**DATA SUPPLIED**

%%

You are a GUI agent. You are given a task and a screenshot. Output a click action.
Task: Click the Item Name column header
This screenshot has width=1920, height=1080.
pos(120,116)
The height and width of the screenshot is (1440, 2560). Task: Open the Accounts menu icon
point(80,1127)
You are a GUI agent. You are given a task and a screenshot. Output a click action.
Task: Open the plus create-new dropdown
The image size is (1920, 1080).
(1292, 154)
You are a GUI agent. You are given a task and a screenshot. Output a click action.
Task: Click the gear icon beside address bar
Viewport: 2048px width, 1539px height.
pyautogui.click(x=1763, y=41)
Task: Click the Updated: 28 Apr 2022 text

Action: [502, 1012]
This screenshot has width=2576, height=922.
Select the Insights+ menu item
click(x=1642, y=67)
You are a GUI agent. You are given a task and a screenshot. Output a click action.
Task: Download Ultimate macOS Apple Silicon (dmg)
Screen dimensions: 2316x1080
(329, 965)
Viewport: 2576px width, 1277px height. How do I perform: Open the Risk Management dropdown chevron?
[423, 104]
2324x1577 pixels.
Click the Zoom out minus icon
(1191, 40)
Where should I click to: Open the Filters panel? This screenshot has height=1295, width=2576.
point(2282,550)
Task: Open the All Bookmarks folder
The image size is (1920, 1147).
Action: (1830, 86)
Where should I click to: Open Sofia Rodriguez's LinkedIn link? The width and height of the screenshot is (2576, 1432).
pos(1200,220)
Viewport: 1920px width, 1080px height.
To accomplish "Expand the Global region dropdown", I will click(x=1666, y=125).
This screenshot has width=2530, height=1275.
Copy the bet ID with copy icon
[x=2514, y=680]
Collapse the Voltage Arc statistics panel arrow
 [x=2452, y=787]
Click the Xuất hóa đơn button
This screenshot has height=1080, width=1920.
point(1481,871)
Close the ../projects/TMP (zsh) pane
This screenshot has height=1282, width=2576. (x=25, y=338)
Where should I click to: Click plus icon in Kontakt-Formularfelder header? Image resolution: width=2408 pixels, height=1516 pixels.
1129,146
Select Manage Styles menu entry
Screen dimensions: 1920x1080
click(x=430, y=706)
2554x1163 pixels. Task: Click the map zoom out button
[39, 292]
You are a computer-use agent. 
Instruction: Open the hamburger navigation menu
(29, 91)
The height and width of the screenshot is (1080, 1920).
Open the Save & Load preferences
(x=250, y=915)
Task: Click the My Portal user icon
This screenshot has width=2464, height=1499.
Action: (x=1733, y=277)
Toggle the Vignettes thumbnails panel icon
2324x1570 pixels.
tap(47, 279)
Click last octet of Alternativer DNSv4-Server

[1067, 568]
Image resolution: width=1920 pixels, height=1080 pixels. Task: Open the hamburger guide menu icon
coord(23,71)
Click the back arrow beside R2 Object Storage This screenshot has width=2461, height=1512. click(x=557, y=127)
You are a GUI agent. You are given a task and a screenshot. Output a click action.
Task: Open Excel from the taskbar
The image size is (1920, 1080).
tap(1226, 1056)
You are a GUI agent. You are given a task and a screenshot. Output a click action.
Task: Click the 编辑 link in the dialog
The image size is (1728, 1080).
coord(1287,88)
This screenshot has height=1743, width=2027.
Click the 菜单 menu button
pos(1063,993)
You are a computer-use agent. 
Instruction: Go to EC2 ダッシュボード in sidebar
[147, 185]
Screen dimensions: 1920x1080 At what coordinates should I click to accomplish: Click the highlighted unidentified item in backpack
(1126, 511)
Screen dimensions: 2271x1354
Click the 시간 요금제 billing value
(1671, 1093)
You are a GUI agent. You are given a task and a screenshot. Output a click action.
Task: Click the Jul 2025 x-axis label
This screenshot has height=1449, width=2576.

%%

**ASSIGNMENT**
All records shown above are to be reproduced without any alteration.

**EXERCISE RESULT**
You are a GUI agent. You are given a task and a screenshot. Output a click action.
Task: Click the Item Name column header
This screenshot has width=1920, height=1080.
pos(120,116)
The height and width of the screenshot is (1440, 2560). Task: Open the Accounts menu icon
point(80,1127)
You are a GUI agent. You are given a task and a screenshot. Output a click action.
Task: Open the plus create-new dropdown
The image size is (1920, 1080).
(1292, 154)
You are a GUI agent. You are given a task and a screenshot. Output a click action.
Task: Click the gear icon beside address bar
Viewport: 2048px width, 1539px height.
pyautogui.click(x=1763, y=41)
Task: Click the Updated: 28 Apr 2022 text

Action: [502, 1012]
This screenshot has width=2576, height=922.
Select the Insights+ menu item
click(x=1642, y=67)
You are a GUI agent. You are given a task and a screenshot. Output a click action.
Task: Download Ultimate macOS Apple Silicon (dmg)
Screen dimensions: 2316x1080
(329, 965)
Viewport: 2576px width, 1277px height. How do I perform: Open the Risk Management dropdown chevron?
[423, 104]
2324x1577 pixels.
Click the Zoom out minus icon
(1191, 40)
Where should I click to: Open the Filters panel? This screenshot has height=1295, width=2576.
point(2282,550)
Task: Open the All Bookmarks folder
The image size is (1920, 1147).
Action: (1830, 86)
Where should I click to: Open Sofia Rodriguez's LinkedIn link? The width and height of the screenshot is (2576, 1432).
pos(1200,220)
Viewport: 1920px width, 1080px height.
To accomplish "Expand the Global region dropdown", I will click(x=1666, y=125).
This screenshot has width=2530, height=1275.
Copy the bet ID with copy icon
[x=2514, y=680]
Collapse the Voltage Arc statistics panel arrow
 [x=2452, y=787]
Click the Xuất hóa đơn button
This screenshot has height=1080, width=1920.
point(1481,871)
Close the ../projects/TMP (zsh) pane
This screenshot has height=1282, width=2576. (x=25, y=338)
Where should I click to: Click plus icon in Kontakt-Formularfelder header? Image resolution: width=2408 pixels, height=1516 pixels.
1129,146
Select Manage Styles menu entry
Screen dimensions: 1920x1080
click(x=430, y=706)
2554x1163 pixels. Task: Click the map zoom out button
[39, 292]
You are a computer-use agent. 
Instruction: Open the hamburger navigation menu
(29, 91)
The height and width of the screenshot is (1080, 1920).
Open the Save & Load preferences
(x=250, y=915)
Task: Click the My Portal user icon
This screenshot has width=2464, height=1499.
Action: (x=1733, y=277)
Toggle the Vignettes thumbnails panel icon
2324x1570 pixels.
tap(47, 279)
Click last octet of Alternativer DNSv4-Server

[1067, 568]
Image resolution: width=1920 pixels, height=1080 pixels. Task: Open the hamburger guide menu icon
coord(23,71)
Click the back arrow beside R2 Object Storage This screenshot has width=2461, height=1512. click(x=557, y=127)
You are a GUI agent. You are given a task and a screenshot. Output a click action.
Task: Open Excel from the taskbar
The image size is (1920, 1080).
tap(1226, 1056)
You are a GUI agent. You are given a task and a screenshot. Output a click action.
Task: Click the 编辑 link in the dialog
The image size is (1728, 1080).
coord(1287,88)
This screenshot has height=1743, width=2027.
Click the 菜单 menu button
pos(1063,993)
You are a computer-use agent. 
Instruction: Go to EC2 ダッシュボード in sidebar
[147, 185]
Screen dimensions: 1920x1080 At what coordinates should I click to accomplish: Click the highlighted unidentified item in backpack
(1126, 511)
Screen dimensions: 2271x1354
Click the 시간 요금제 billing value
(1671, 1093)
You are a GUI agent. You are given a task and a screenshot. Output a click action.
Task: Click the Jul 2025 x-axis label
This screenshot has height=1449, width=2576.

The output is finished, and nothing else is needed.